Bumi itu Bulat, Bukan Datar !
Akhir-akhir ini ada segelintir umat Islam
yang berpegang kepada teks Al-Qur’an yang tertulis secara zahirnya saja
(tekstual), dan mengklaim bahwa bumi ini datar. Lebih dari itu, tidak
tanggung-tanggung, mereka malah berani mengkafirkan orang-orang yang
berkeyakinan bahwa bumi ini bulat adanya.
Kata mereka orang yang tidak percaya
bahwa bumi ini datar melawan ayat-ayat Al-Qur’an yang telah menjelaskan dengan
nyata bahwa bumi ini datar! Persoalan ini menjadi masalah yang sangat serius,
karena menyebabkan terjadinya benturan antara percaya kepada science modern
atau percaya kepada Al-Qur’an suci yang agung.
Sebagian orang awam lalu mengambil jalan
pintas dengan mengikuti segelintir umat yang berfaham bumi itu datar, karena
takut terjatuh ke dalam kemurtadan, alias menjadi kafir. Mereka takut dengan
ancaman kelompok ini. Apalagi selama ini, sudah terkenal bahwa kelompok ini
sangat rajin dan lantang menyerang orang yang tidak sefaham dengan mereka
dengan ancaman kafir, murtad, bid’ah dan lain sebagainya, seraya memakai
ayat-ayat Al-Quran segala.
Timbul pertanyaan kemudian, benarkah
Al-Qur’an bertentangan dengan ilmu science modern ? Jawabnya tegas, tidak
mungkin ada pertentangan antara ayat-ayat suci Al-Qur’an dengan ilmu science.
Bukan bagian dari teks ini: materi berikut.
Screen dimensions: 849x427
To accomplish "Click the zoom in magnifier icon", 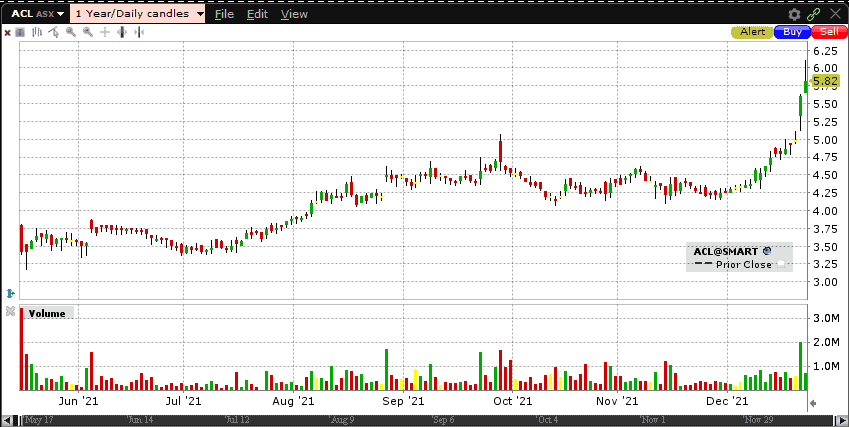I will tap(71, 32).
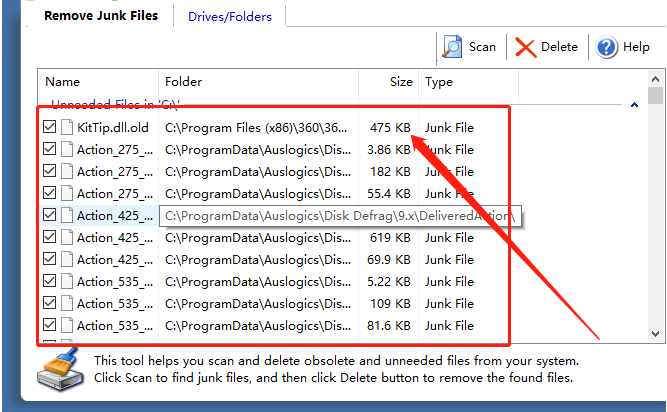Image resolution: width=667 pixels, height=412 pixels.
Task: Toggle checkbox for the 182 KB file
Action: click(50, 172)
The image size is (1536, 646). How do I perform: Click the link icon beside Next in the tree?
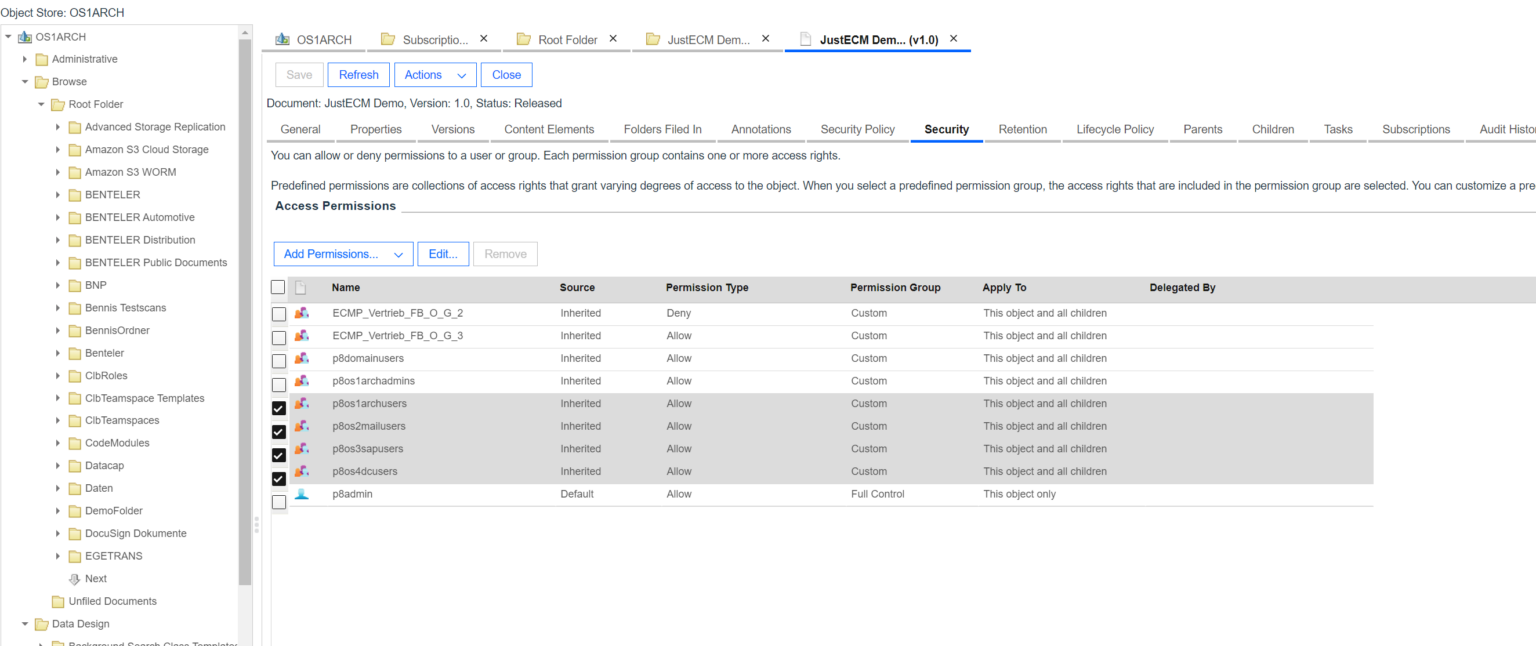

Jika pun terjadi pertentangan maka itu terjadi karena dua hal saja. Pertama;
ilmu sciencenya yang tidak atau belum mampu mendefinisikan secara tepat, atau
kedua; ayat Al-Qur’annya yang difahamkan secara keliru, melenceng, alias tidak
tepat!
Selama ini ada beberapa ayat yang oleh para
PENGANUT FAHAM BUMI DATAR pakai untuk mendukung argumentasi atas faham mereka,
antara lain;
DALIL PERTAMA
firman Allah Subhanahu Wa Ta’ala dalam
Al-Qur’an surat Al-Hijr: 19, Dan Kami (Allah) telah menghamparkan bumi .”. Nah
lihatlah, kata mereka, bukankah ayat ini dengan gamblang telah menjelaskan
bahwa bumi itu terhampar, dan tidak dikatakan bulat ! Kemudian mereka pun
dengan enteng mengkafirkan semua orang yang berseberangan faham dengan mereka.
DALIL KEDUA
adalah firman Allah pada surat Al-Baqarah:
22, “Dialah (Allah) yang telah menjadikan bumi itu sebagai hamparan (firasy)
bagimu.”
Memang secara tekstual, bunyi ayat-ayat di
atas mengatakan bahwa bumi ini terhampar, seumpama firasy, karpet, atau tempat
tidur. Namun, apakah sesederhana itu sajakah memahamkan ayat Al-Qur’an.? Apakah
memahamkan al-Qur’an yang agung cukup secara tekstual saja, kemudian
mengabaikan arti kontekstualnya ? Kalau demikian, yakni Al-Qur’an hanya
difahamkan secara tekstual saja, maka pasti akan hilanglah kehebatan dan
keagungan Al-Qur’an itu. Padahal ada banyak ayat suci Al-Qur’an dan hadis yang
mendudukkan derajat orang-orang berpengetahuan berada beberapa tingkat di atas
orang awam.
Dalam hal ini, pemahaman kontekstual jelas memerlukan daya nalar
yang lebih tinggi dibandingkan sekedar pemahaman tekstual saja. Dengan
demikian, pantaslah kiranya jika Allah dalam Al-Qur’an dan Nabi dalam banyak
hadis beliau, memuji dan menyatakan bahwa orang yang berilmu pengetahuan, yang
memakai akal dan nalar, memiliki derajat yang tinggi jauh berbeda dengan orang
awam.
PEMBAHASAN MASALAH
Pada surat Al-Hijr ayat 19 dikatakan bahwa
Allah telah menghamparkan bumi. Disitu tidak ada dikatakan bagian yang
dihamparkan adalah bagian bumi tertentu, tetapi yang terhampar adalah bumi
secara mutlak. Sehingga dengan demikian, jika kita berada di suatu tempat di
bagian manapun dari pada bumi itu (selatan, barat, utara, dan timur), maka kita
akan melihat bahwa bumi itu datar saja, SEOLAH-OLAH TERHAMPAR di hadapan kita.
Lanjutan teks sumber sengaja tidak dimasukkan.